Hydration during drinking is arguably where the most intervention is possible. Every bar serves water. Many bars now carry premium mixers that include electrolytes. And when you're drinking at home, using OFTN mix with its built-in electrolytes and B vitamins is the single easiest upgrade you can make to your drink routine.
The Best Orders at a Bar, Ranked
1. Vodka Soda with Citrus
This is the classic "smart bar order" and it holds up. Vodka is among the lowest-congener spirits available. Sparkling water is just water with bubbles — zero sugar, zero syrup, nothing working against you. A squeeze of fresh lemon or lime adds real citrus without the sugar of a juice mixer. The drink is boring in the wrong bar but genuinely good when made with quality vodka and proper citrus.
The downside: it can be boring, and bartenders at busy bars often use a lime squeeze that's been sitting out for hours. Ask for a fresh lime wedge you can squeeze yourself.

• Information supplied:
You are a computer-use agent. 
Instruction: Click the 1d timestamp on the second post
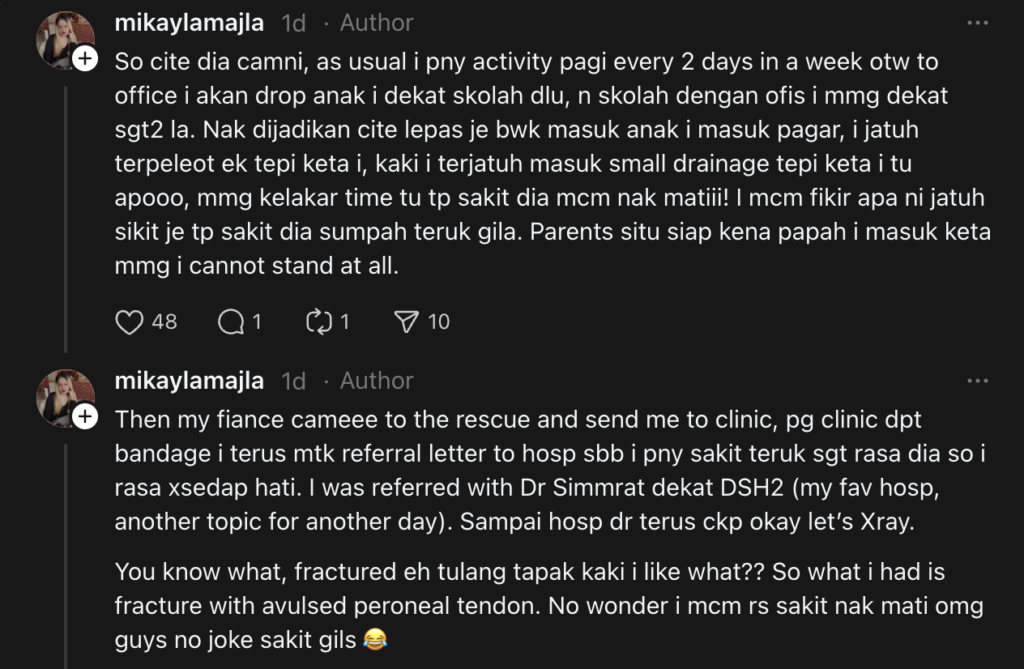click(294, 380)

• Aim: Reproduce the passage in the bar-order excerpt word for word, between "The downside: it" and "can squeeze yourself.", inclusive.

• Exercise solution:
The downside: it can be boring, and bartenders at busy bars often use a lime squeeze that's been sitting out for hours. Ask for a fresh lime wedge you can squeeze yourself.